Securing Coding Agents: Sandboxes, Guardrails, and Real-World Attacks – Dan Ndombe

Dan Ndombe is from docker and he was there to talk about docker sandboxes. Providing a secure enviornment is defintiely a very important aspect of agentic workflows and workload. you are giving agent autonomy to drive, but there must be guardrails and safety net. This is simliar to my talk at the 2026 Backgorund agent summit where i spoke of using Ona a envionrment for agents to run background implemntation.

Docker sandbox are MicroVM-isolated environments. By using a hardware-level hypervisor, each agent gets its own dedicated Linux kernel. This is in contrast to regualr dockerc aontiners, which share the host’s kernel, a “jailbroken” agent could
theoretically escape to the host machine via a kernel exploit.

Features Dan highlighted include:
- Hypervisor Isolation: Each sandbox runs in a lightweight MicroVM (using Apple Hypervisor, Windows WHP, or KVM),
  isolating the agent from the host processes entirely.
- Network Guardrails: All egress is routed through a proxy that enforces strict domain allow-lists, preventing agents
  from exfiltrating secrets.
- Private Docker Daemons: The sandboxes include their own private Docker engine, allowing agents to run docker build
  or docker compose (Docker-in-Docker) without needing dangerous “privileged” access to the host
I was most interested in the egress proxy. For long-running tasks and agents operating ‘in the wild,’ preventing the agent from having direct access to secrets stored in environment variables or accessible files is going to be extremely relevant and important

Dan Ndombe’s core message provided a powerful summary of the “Agent Boss” era: “An AI agent is only as safe as we want it to be.” It isn’t about taking away the agent’s tools, but about ensuring those tools are used within a secure, kernel-level boundary that the human ‘Boss’ controls.

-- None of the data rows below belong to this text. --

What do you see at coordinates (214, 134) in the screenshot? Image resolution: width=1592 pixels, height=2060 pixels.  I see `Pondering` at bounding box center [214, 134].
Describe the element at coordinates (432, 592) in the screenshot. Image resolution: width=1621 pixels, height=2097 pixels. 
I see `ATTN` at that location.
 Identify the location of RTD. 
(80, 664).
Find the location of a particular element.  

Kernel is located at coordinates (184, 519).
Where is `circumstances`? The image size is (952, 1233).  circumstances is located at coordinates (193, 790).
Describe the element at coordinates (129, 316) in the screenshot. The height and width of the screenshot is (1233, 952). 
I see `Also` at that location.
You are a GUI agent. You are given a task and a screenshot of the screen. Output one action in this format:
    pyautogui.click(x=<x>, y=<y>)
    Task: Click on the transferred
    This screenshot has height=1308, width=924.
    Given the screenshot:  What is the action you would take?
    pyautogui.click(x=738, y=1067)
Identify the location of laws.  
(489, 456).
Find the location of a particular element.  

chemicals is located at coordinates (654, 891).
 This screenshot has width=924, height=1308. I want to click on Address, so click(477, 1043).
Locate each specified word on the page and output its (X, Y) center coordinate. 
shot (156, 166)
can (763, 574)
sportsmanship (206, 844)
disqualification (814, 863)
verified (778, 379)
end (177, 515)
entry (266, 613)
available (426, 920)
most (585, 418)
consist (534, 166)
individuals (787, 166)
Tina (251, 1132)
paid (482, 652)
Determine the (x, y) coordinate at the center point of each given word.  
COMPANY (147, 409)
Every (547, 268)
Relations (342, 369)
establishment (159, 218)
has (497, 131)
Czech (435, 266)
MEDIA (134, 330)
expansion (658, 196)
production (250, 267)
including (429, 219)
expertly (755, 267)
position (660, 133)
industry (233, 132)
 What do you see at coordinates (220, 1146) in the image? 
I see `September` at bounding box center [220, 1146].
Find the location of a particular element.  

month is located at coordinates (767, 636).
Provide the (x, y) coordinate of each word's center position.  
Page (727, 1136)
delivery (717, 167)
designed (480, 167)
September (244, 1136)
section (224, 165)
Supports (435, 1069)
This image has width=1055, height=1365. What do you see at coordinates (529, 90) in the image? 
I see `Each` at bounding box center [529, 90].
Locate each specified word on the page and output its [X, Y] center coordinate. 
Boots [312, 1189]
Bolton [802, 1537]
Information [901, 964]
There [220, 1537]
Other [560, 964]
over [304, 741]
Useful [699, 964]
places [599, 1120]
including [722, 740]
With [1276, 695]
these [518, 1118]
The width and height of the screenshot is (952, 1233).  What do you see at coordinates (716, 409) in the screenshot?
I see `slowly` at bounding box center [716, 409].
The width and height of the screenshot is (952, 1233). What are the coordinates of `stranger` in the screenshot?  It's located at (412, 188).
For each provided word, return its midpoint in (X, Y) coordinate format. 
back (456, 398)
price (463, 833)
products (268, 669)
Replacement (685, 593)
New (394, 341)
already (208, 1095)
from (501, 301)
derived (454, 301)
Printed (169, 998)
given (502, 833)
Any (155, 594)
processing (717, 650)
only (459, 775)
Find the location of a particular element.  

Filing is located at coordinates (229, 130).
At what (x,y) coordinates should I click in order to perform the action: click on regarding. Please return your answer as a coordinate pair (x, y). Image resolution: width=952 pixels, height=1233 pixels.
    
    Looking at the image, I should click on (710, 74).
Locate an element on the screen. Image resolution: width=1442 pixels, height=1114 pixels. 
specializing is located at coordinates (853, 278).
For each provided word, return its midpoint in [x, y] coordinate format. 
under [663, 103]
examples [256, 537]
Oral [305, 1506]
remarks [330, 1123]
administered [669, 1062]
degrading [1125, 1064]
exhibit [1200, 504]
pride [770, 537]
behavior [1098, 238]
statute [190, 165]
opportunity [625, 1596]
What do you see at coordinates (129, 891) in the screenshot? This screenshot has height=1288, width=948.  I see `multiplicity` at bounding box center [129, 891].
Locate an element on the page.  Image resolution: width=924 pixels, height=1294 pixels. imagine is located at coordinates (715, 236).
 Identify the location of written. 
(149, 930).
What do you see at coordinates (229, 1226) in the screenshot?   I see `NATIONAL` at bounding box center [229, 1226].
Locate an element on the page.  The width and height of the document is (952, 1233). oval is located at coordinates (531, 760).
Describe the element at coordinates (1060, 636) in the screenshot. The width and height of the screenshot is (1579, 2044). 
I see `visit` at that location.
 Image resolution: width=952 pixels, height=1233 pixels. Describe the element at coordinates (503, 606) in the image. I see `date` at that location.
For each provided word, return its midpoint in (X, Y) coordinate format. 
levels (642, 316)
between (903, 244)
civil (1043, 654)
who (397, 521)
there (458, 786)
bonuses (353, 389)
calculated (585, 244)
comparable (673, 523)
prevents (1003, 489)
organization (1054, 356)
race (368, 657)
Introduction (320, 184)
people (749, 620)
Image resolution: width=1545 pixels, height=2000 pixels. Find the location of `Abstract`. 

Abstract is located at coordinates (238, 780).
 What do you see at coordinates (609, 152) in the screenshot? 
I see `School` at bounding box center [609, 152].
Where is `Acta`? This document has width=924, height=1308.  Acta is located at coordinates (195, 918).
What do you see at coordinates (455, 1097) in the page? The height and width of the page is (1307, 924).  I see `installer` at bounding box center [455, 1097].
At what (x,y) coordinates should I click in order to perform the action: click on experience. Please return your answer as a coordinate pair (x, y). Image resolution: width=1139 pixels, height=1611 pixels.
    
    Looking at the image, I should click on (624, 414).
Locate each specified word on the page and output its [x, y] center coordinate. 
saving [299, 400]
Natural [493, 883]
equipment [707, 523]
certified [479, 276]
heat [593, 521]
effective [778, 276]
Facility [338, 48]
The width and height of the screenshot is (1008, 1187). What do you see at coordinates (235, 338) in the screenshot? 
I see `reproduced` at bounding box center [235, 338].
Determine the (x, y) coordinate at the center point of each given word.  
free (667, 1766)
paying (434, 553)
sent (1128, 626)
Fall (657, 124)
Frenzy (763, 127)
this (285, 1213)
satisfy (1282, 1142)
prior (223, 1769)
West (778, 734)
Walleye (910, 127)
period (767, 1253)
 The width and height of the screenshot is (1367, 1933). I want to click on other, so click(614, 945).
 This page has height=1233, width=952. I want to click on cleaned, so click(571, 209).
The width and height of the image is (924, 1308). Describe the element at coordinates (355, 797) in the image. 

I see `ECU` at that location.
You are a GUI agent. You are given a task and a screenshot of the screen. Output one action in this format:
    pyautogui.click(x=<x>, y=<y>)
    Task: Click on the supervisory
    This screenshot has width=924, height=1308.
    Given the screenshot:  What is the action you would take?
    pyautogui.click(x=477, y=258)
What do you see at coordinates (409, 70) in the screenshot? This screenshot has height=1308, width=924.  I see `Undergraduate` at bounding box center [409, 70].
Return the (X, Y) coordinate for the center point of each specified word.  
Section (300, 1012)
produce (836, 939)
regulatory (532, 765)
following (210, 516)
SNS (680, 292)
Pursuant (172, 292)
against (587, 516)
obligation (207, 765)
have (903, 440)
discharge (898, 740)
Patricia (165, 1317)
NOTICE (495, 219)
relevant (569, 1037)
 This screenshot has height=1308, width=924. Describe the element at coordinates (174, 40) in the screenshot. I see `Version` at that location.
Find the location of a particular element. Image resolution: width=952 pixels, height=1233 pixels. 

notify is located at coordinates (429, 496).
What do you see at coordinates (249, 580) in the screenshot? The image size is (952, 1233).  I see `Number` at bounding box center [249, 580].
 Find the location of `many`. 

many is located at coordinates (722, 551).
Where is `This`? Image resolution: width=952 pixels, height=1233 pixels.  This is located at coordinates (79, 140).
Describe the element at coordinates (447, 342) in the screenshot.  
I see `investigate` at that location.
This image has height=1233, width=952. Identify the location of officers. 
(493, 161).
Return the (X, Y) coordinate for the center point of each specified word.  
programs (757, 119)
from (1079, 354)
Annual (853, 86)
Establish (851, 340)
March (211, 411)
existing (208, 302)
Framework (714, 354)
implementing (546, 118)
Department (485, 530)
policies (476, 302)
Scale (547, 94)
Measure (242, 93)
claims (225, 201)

From One-Shot to Agentic: Optimizing Shop Intelligence with DSPy – Kshetrajna Raghavan

Kshetrajna Raghavan, a Principal Engineer at Shopify, delivered what I found to be the best case study for scaling agents in production. He shared the journey of “Shop Intelligence”—Shopify’s system for extracting structured data from millions of highly customized, non-standard merchant stores.

His talk perfectly illustrated a lession that I have learnt and applying at work: Being an Agent Boss requires intense pragmatism.

Given enough attempts, compute, and liberty, an advanced AI could probably solve the majority of the technical issues
we face. But at what cost? If a task costs more to execute than the value it generates, it ceases to be a practical solution. Are we building Lamborghinis to do the job of a tow truck?

Image from https://cleantechnica.com/2023/12/24/texas-dps-is-less-amused-with-the-model-y-superheavy-than-we-are/

Shopify’s journey highlighted this exact tension:
1. The “One-Shot” Wall
  Initially, Shopify used single, large API calls to OpenAI models to analyze store content. While this worked for
  simple cases, it was unsustainable. Not only was the cost of processing millions of stores astronomical, but a single
  prompt couldn’t handle the messy reality of diverse store layouts.
2. Moving to the ReAct Loop
  The first major shift was moving from a static “blob” of text to an autonomous agent using a ReAct (Reasoning and
  Action) loop. Instead of guessing based on a single snapshot, the agent could explore the store—deciding which pages
  to visit and which data points were missing.
3. The Swarm of Sub-Agents
  To manage the complexity of exploration, they broke the “do-it-all” agent into a swarm of specialized sub-agents. One
  agent might focus on brand identity, while another focuses on product categorization. This modularity doubled their
  precision, but relying on third-party APIs for this many distinct agent interactions was still prohibitively
  expensive.
4. Self-Hosting and Compiling with DSPy
  The final, most impressive step was using DSPy to programmatically optimize the entire pipeline so they could bring it
  in-house. Instead of manually tuning prompts for OpenAI, they treated their workflows as code that could be compiled
  against specific metrics. This optimization allowed them to move away from third-party APIs entirely. By spinning up their own H100 clusters and
  leveraging self-hosted Qwen models, the economics of the system fundamentally changed. The results were incredible:
- 75x Cost Reduction: The combination of an optimized agentic architecture and self-hosted models drove the cost down
  by a factor of 75, while actually improving data quality.
- Universal Coverage: This efficiency allowed Shopify to scale the system to analyze every single store on the
  platform, something that would have been financially impossible on a per-token API model.
Raghavan’s core message was that “architecture compounds.”
Success didn’t come from a single breakthrough, but from the steady evolution from one-shot API calls to a self-hosted swarm of sub-agents, all programmatically optimized for the real world.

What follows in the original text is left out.